Изменить размер шрифта - +

— Это то же, что сказать, что лошадь и человек не могут прийти к соглашению. Лошадь должна подчиняться, человек — понукать; смешно, если бы было наооброт.

— Для нас это выходит не очень лестно, — снова возразил Кастень. — Если мы только лошади, — продолжал он, — уж тогда, конечно, ничего не поделаешь! Если же мы такие же люди, как и капиталисты, то можно сговориться. Так оно из твоего же сравнения выходит.

— А если мы — люди, мы должны это доказать. А докажем мы это только тогда, когда бросим работать, как вьючные животные.

— Да я, ведь, не говорю, что мы не должны работать на лучшее будущее. Это наше право и наш долг. Я только спрашиваю, почему мы не можем прийти к соглашению? Почему бы нам не быть одновременно и рабочими, и капиталистами?

— Я уже сказал почему, — спокойно ответил человек, — потому что это было бы противоестественно.

Он встал. Глаза его глядели, казалось, куда-то очень далеко, за пределы Бютт-о-Кайль.

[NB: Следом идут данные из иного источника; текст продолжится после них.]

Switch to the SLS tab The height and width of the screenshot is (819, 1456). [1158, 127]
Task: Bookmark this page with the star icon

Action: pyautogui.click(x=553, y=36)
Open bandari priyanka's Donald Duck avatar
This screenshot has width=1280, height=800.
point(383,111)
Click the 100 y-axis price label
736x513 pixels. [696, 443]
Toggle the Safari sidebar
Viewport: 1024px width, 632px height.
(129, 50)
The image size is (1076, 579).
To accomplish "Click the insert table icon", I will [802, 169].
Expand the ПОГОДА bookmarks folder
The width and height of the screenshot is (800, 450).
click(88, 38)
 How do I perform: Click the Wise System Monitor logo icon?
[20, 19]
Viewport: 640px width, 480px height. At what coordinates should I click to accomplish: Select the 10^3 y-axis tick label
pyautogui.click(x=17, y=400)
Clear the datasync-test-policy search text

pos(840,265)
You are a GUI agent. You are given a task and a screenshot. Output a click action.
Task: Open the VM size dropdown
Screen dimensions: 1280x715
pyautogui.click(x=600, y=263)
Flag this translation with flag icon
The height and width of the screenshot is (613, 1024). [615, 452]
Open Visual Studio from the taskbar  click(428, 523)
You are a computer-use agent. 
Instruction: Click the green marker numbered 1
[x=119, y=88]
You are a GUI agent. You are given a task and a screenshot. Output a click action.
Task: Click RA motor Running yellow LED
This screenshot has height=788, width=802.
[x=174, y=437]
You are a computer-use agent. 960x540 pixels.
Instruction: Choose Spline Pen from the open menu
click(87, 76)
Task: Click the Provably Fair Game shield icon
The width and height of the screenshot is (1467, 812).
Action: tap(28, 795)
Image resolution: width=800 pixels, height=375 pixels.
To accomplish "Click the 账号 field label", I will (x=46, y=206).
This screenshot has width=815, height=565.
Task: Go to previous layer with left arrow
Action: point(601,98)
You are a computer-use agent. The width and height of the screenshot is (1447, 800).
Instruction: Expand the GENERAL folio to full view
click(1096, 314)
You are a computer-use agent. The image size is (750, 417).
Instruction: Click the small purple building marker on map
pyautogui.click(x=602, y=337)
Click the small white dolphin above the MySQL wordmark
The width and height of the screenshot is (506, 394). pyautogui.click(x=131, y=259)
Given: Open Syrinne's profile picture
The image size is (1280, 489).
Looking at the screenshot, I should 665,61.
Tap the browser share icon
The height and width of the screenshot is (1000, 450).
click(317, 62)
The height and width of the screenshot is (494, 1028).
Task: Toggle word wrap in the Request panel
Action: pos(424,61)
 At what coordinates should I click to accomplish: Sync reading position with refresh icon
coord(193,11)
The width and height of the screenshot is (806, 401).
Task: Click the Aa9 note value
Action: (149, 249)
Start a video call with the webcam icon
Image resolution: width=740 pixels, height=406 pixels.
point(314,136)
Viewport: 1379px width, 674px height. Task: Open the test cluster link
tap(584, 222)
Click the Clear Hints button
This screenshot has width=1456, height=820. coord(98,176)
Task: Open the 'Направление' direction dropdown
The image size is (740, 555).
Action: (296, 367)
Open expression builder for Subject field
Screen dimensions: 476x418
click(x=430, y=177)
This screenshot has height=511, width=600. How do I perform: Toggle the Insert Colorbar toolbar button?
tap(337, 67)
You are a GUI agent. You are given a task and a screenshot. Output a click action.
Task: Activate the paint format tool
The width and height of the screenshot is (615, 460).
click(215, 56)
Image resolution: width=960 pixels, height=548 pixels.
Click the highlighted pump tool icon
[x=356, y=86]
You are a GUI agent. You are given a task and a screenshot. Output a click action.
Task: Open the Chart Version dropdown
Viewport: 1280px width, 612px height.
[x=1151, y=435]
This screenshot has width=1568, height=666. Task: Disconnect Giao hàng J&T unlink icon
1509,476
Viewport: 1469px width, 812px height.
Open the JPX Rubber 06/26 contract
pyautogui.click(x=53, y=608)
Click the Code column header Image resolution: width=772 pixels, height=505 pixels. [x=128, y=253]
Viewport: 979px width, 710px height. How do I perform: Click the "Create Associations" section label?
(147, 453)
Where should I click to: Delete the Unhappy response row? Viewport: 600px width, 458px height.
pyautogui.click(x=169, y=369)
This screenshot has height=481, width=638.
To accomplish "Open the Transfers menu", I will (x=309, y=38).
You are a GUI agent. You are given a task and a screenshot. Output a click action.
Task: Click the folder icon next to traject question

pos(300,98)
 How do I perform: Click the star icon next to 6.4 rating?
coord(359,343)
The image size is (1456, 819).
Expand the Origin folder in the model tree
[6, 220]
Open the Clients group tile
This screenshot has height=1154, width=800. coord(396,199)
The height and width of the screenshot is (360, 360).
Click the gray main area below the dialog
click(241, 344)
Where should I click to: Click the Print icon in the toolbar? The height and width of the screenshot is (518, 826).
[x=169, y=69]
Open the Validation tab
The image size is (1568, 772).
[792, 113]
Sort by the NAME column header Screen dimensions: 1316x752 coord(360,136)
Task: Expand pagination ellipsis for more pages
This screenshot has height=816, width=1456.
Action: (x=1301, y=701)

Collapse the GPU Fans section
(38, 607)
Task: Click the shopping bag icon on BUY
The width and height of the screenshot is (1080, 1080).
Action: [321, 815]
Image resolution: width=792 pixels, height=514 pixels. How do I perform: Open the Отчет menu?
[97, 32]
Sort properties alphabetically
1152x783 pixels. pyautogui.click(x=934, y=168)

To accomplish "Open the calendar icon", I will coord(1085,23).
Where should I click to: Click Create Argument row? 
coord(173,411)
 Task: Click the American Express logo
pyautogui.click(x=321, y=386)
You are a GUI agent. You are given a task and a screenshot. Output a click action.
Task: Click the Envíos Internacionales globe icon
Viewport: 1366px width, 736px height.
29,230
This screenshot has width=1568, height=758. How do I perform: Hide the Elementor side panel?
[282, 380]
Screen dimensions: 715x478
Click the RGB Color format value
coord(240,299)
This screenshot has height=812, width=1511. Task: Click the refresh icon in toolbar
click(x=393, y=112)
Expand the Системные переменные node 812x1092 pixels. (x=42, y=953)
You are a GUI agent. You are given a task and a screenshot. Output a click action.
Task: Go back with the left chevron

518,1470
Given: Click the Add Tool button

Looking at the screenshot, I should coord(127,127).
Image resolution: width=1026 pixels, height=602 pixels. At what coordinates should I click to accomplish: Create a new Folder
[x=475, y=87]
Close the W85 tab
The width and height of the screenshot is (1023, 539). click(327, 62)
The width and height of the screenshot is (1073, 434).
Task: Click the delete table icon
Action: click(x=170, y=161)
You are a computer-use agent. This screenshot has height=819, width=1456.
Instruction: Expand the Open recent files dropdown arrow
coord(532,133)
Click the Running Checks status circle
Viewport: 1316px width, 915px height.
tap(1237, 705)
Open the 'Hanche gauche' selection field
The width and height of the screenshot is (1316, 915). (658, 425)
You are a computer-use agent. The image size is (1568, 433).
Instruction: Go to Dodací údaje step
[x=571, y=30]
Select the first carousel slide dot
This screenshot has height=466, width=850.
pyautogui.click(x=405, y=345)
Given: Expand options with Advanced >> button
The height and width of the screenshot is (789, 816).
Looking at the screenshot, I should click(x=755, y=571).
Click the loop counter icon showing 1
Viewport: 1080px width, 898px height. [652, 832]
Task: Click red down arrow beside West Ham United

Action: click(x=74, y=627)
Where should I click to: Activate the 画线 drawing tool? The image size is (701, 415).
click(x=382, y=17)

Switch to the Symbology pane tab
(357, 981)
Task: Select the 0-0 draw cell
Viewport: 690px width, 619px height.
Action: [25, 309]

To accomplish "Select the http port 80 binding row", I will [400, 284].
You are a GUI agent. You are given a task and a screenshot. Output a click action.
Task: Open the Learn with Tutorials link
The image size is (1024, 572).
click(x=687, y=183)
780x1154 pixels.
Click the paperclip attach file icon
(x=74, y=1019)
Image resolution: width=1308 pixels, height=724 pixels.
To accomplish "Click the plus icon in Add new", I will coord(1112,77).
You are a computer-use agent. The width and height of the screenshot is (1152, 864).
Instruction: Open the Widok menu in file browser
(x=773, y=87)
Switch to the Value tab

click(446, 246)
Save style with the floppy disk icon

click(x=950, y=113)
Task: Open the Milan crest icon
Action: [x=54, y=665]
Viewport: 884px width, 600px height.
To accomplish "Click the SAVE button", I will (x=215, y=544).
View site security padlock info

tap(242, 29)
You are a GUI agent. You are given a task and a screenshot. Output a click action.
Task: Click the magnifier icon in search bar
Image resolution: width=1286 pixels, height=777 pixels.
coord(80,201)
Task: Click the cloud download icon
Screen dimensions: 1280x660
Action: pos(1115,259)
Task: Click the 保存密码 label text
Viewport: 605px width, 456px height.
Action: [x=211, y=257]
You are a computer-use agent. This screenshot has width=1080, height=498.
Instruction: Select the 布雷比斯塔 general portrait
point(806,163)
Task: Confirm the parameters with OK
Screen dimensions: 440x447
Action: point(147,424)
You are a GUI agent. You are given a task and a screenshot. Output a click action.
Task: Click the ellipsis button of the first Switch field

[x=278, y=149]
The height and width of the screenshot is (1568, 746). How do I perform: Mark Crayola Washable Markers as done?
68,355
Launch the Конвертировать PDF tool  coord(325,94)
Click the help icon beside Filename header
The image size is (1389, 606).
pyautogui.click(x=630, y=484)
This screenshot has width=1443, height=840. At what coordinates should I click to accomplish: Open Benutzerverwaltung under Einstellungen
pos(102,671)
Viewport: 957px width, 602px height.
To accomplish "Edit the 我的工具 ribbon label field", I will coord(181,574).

— Это противоестественно, — повторил он, — потому что инстинкт наш, как инстинкт животных, от которых мы происходим, подсказывает нам, что мы только силой можем удержать то, что взяли силой, и силой же брать дальше. Если мы будем разговаривать с эксплоататорами, — мы, конечно, будем обмануты и уничтожены. Да они и не могут поступить иначе, даже если бы и хотели, не могут. Занятая ими позиция их к тому обязывает. Если бы это было не так, разве, с тех пор как отцы наши выкинули лозунг социализма, буржуазия не имела бы достаточно времени, чтобы хоть сколько-нибудь улучшить условия нашего быта? Многие из них были полны добрых намерений, многие хныкали над нищетой пролетариата, многие проповедывали служение народу. В результате же капиталист не сделал ни малейшей уступки, помыкает нами по-прежнему и также, если не больше, угнетает.

— Нет, сдвиг есть, — сказал Кастень.

— Возможно. Но этим сдвигом мы обязаны только себе. Это сделали наши стачки, наши требования, страх, который мы сумели внушить, и партийные раздоры тех, кто сидит у пирога. Да и сдвиг-то пустяшный! Сравни-ка его со сдвигом науки. В руках человечества сейчас в десять раз больше средств, чем в 1848 году. Стоит только захотеть и можно сделать так, что все будут сыты, все будут иметь просторное помещение, хорошую одежду, отдых, покой и даже роскошь; под роскошью я разумею тот комфорт, который только сейчас называется роскошью, а со временем будет считаться самой обыкновенной вещью. Но эксплоататоры не хотят и не могут этого дать. Не хотят, потому что боятся, как бы вообще благополучие не отразилось на чудовищных привилегиях, которыми пользуются они одни, а не могут потому, что капиталистическая система производства приводит их к узкой точке зрения; потому, что конкуренция по самому существу своему требует бешеной траты и сил и потому, наконец, что самый капиталистический строй препятствует развитию мышления в массах на фабриках, на заводах, на полях, казармах, — всюду он угнетает нас, мы тупеем, он расслабляет нас, и мы теряем веру в свои силы. Капиталистический строй — это борьба меньшинства с большинством, и в этой борьбе за меньшинством победа может остаться только при условии страшного разрушения умственного аппарата большинства.

Голос его захватил всю аудиторию. Вкрадчивый, сильный, он, как живое существо, задевал, кусал, гипнотизировал. В нем было столько угрозы и осуждения врагу и столько нежности по отношению к тем, кому он говорил. Внимание, с которым вся аудитория слушала человека, сковывала и парализовала желание возражать даже в таких ярых противниках социализма, как старик Мельер и Жюль Кастень.

Человек продолжал.

— И точно мало имели мы горького опыта! У буржуев, кроме презрения и ненависти к нам, нет ничего! Наша нищета их трогает поверхностно, наши жалобы только возмущают и раздражают их.